Characteristics Normal to mild airflow limitation* (N=25) Moderate to very severe airflow limitation (N=45) P value
Age, years 74 [57–79] 67 [56–72] 0.122
Sex, male 21 (84.0) 35 (77.8) 0.756
Body mass index, kg/m2 22.1 [19.6–24.6] 20.1 [16.9–22.0] 0.011
Smoking history
   Ex or current smoker 18 (72.0) 35 (77.8) 0.772
Underlying lung disease
   Previous history of pulmonary tuberculosis 20 (80.0) 35 (77.8) >0.999
   Pulmonary non-tuberculous mycobacterial disease 3 (12.0) 7 (15.6) >0.999
   Emphysema 9 (36.0) 20 (44.4) 0.614
   Bronchiectasis 2 (8.0) 3 (6.7) >0.999
   Interstitial lung disease 1 (4.0) 0 0.357
   Previous history of thoracic malignancy 0 1 (2.2) >0.999
Other comorbidities
   Diabetes mellitus 8 (32.0) 5 (11.1) 0.052
   Chronic heart disease 3 (12.0) 8 (17.8) 0.735
   Chronic liver disease 2 (8.0) 5 (11.1) >0.999
   Chronic kidney disease 0 1 (2.2) >0.999
   Rheumatic disease 0 3 (6.7) 0.548
   Previous history of extra-thoracic malignancy 2 (8.0) 4 (8.9) >0.999
Chronic pulmonary symptoms
   Cough 10 (40.0) 19 (42.2) >0.999
   Sputum 7 (28.0) 21 (46.7) 0.203
   Breathlessness§ 5 (20.0) 27 (60.0) 0.002
   Hemoptysis 12 (48.0) 15 (33.3) 0.306
Chest computed tomographic findings
   Cavitation 25 (100.0) 45 (100.0) NA
   Consolidation 6 (24.0) 9 (20.0) 0.765
   Mycetoma 11 (44.0) 16 (35.8) 0.609
   Paracavitary infiltrates 17 (68.0) 37 (82.2) 0.236
   Bilateral pulmonary lesions 1 (4.0) 15 (33.3) 0.006
Albumin, g/dL 4.1 [3.5–4.5] 3.8 [3.5–4.1] 0.100
Treatments
   Antifungal therapy 12 (48.0) 23 (51.1) >0.999
   Surgery 3 (12.0) 0 0.042

The data are presented as median [interquartile change] or number (%). *, normal to mild airflow limitation was defined as FEV1/FVC ≥0.7 and FVC ≥80% predicted, and FEV1/FVC <0.7 and FEV1 ≥80% predicted; , moderate to very severe airflow limitation was defined as FEV1/FVC <0.7 and FEV1 <80% predicted; , cases are duplicated; §, “Breathlessness” represents a modified Medical Research Council dyspnea score ≥2. FVC, forced vital capacity; FEV1, forced expiratory volume in 1 second.

Study material →
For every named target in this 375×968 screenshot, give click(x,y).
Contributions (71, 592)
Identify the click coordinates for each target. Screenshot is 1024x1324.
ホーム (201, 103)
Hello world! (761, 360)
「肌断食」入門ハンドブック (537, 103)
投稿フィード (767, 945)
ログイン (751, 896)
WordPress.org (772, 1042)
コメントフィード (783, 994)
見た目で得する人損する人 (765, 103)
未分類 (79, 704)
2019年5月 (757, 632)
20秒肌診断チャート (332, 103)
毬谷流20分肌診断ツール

What the exercise asks →
Set down the whole table of patient characteristics again, word for word. The listing has nothing to do with this exercise.

Solution →
Characteristics Normal to mild airflow limitation* (N=25) Moderate to very severe airflow limitation (N=45) P value
Age, years 74 [57–79] 67 [56–72] 0.122
Sex, male 21 (84.0) 35 (77.8) 0.756
Body mass index, kg/m2 22.1 [19.6–24.6] 20.1 [16.9–22.0] 0.011
Smoking history
   Ex or current smoker 18 (72.0) 35 (77.8) 0.772
Underlying lung disease
   Previous history of pulmonary tuberculosis 20 (80.0) 35 (77.8) >0.999
   Pulmonary non-tuberculous mycobacterial disease 3 (12.0) 7 (15.6) >0.999
   Emphysema 9 (36.0) 20 (44.4) 0.614
   Bronchiectasis 2 (8.0) 3 (6.7) >0.999
   Interstitial lung disease 1 (4.0) 0 0.357
   Previous history of thoracic malignancy 0 1 (2.2) >0.999
Other comorbidities
   Diabetes mellitus 8 (32.0) 5 (11.1) 0.052
   Chronic heart disease 3 (12.0) 8 (17.8) 0.735
   Chronic liver disease 2 (8.0) 5 (11.1) >0.999
   Chronic kidney disease 0 1 (2.2) >0.999
   Rheumatic disease 0 3 (6.7) 0.548
   Previous history of extra-thoracic malignancy 2 (8.0) 4 (8.9) >0.999
Chronic pulmonary symptoms
   Cough 10 (40.0) 19 (42.2) >0.999
   Sputum 7 (28.0) 21 (46.7) 0.203
   Breathlessness§ 5 (20.0) 27 (60.0) 0.002
   Hemoptysis 12 (48.0) 15 (33.3) 0.306
Chest computed tomographic findings
   Cavitation 25 (100.0) 45 (100.0) NA
   Consolidation 6 (24.0) 9 (20.0) 0.765
   Mycetoma 11 (44.0) 16 (35.8) 0.609
   Paracavitary infiltrates 17 (68.0) 37 (82.2) 0.236
   Bilateral pulmonary lesions 1 (4.0) 15 (33.3) 0.006
Albumin, g/dL 4.1 [3.5–4.5] 3.8 [3.5–4.1] 0.100
Treatments
   Antifungal therapy 12 (48.0) 23 (51.1) >0.999
   Surgery 3 (12.0) 0 0.042

The data are presented as median [interquartile change] or number (%). *, normal to mild airflow limitation was defined as FEV1/FVC ≥0.7 and FVC ≥80% predicted, and FEV1/FVC <0.7 and FEV1 ≥80% predicted; , moderate to very severe airflow limitation was defined as FEV1/FVC <0.7 and FEV1 <80% predicted; , cases are duplicated; §, “Breathlessness” represents a modified Medical Research Council dyspnea score ≥2. FVC, forced vital capacity; FEV1, forced expiratory volume in 1 second.